Friday, 30 September 2011

Looters at Lake Whitney

On the shores of lake Whitney (Texas) looters (artefact hunters) are taking advantage of dropping area lake levels to collect artefacts from sites not normally accessible to them. Five sites full of Native American artefacts are now exposed, some of them date back more than 8,000 years. In the past few months more than thirty people
have been caught digging according to the authorities. These sites are protected by both state and federal law. The Archaeological Resources Protection Act says it is illegal to remove any Native American artefact from government property (but then in the Four Corners area we've seen how that is (not) held up by the courts). In Texas, doing that also violates the state Antiquities Code. Not being able to find anyone from anything like a Federal antiquities protection service to talk to, the newspapers quote Brady Dempsey, of the U.S. Army Corps of Engineers (!):
Once the damage has been done to these sites, the effects are nearly impossible to reverse, Dempsey said. In one area, he said, looters broke concrete open, burrowed in under it and then sifted through the dirt, taking what they could and leaving the rest behind. “They've just scrambled the archeological record," Dempsey said. The damage looters leave behind is becoming increasingly expensive. Recently a dig site had to be repaired at Lake Whitney at a cost of more than $30,000.
The damage actually was to concrete capping to prevent the site being eroded by the rising lake water.
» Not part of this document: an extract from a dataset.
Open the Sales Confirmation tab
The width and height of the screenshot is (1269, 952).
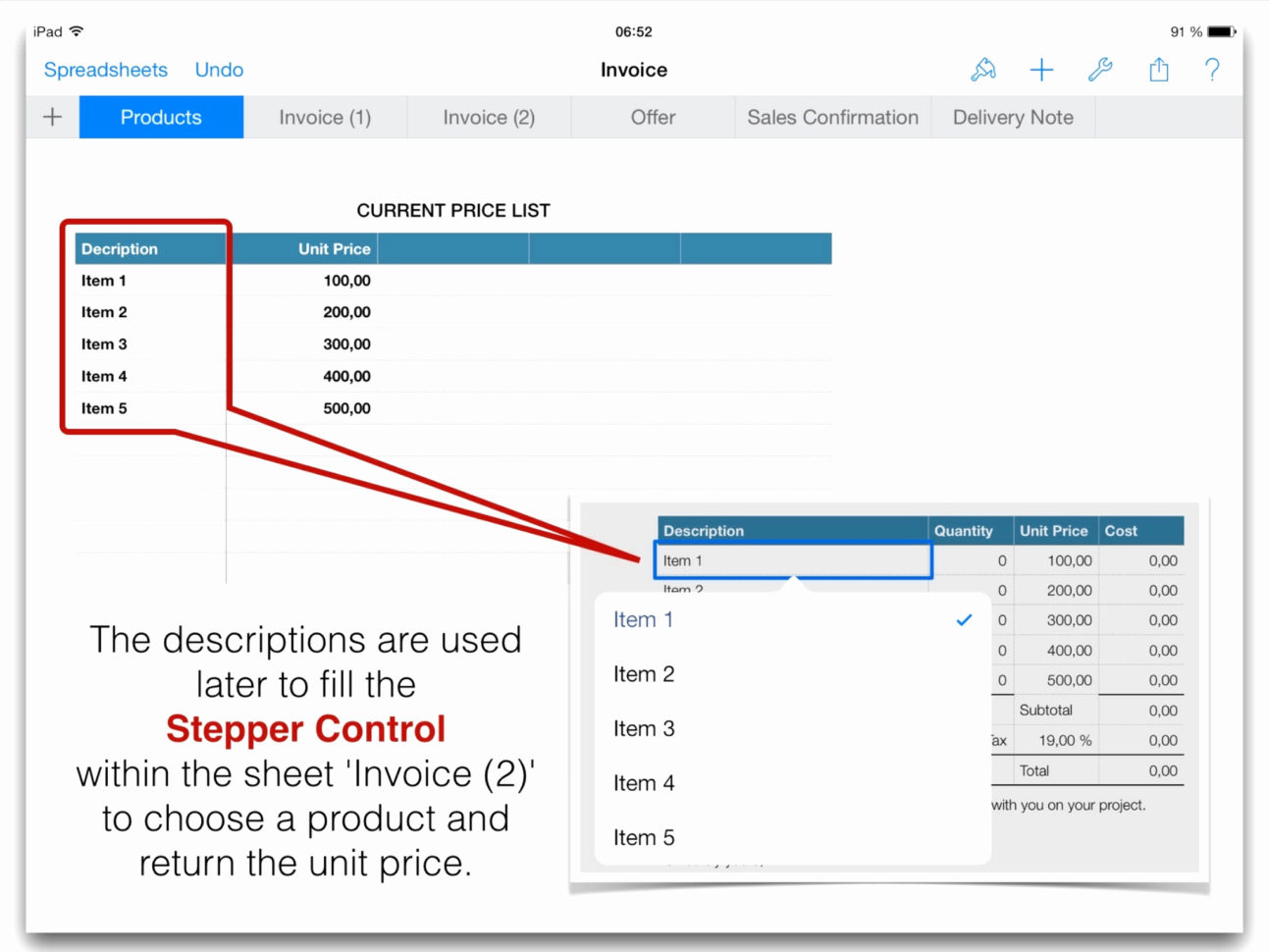(831, 117)
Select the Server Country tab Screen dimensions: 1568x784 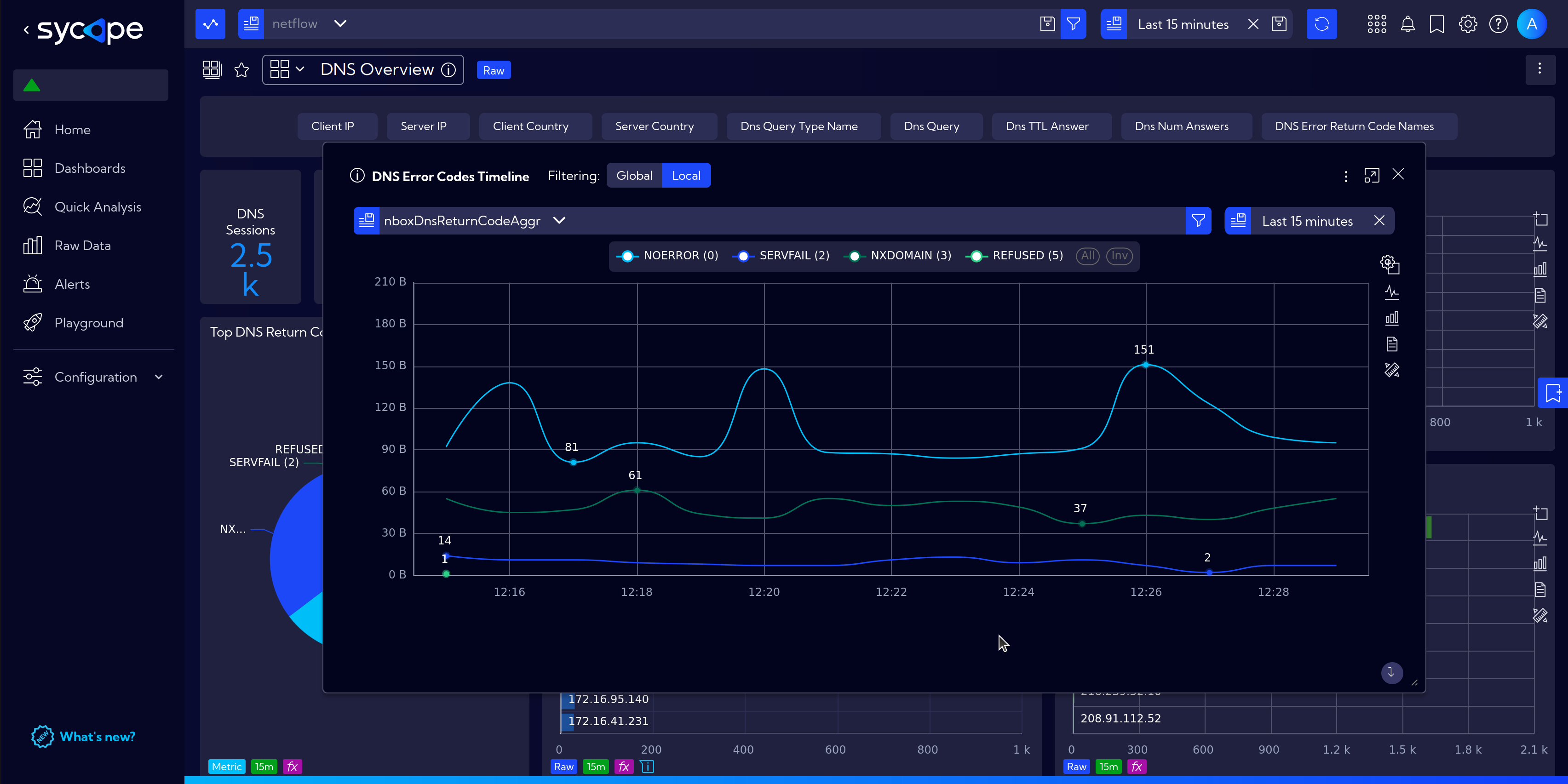[654, 126]
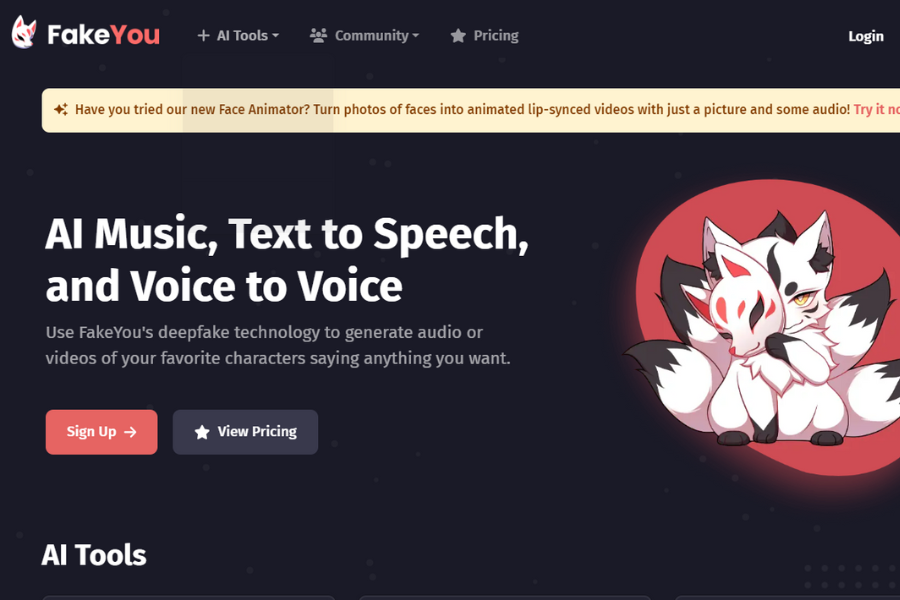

Of course, nobody told Engineer-archaeologist Dempsey or the reporter that US "collectors' rights" advocates insist that if the US had a Portable Antiquities Scheme, the artefact hunters would not be "damaging archaeological sites" but the newspapers would be reporting that they are "providing new information". This seems an ideal story for the ACCG and other dealer organizations to hammer this point over. After all it was Texas congressmen who so clearly came out in support of the ACCG's attack on the State Department's "cultural property Protection" programme. They'd obviously jump at the opportunity to show their support of a motion to set up a Portable Antiquities Scheme in Texas to work with local pot hunters and arrowhead collectors.

Rachel Cox, 'Dropping Lake Levels Expose Ancient Artifacts And Looters Have Noticed' KWTX, September 30, 2011.
There is a video too with some wonderful accents.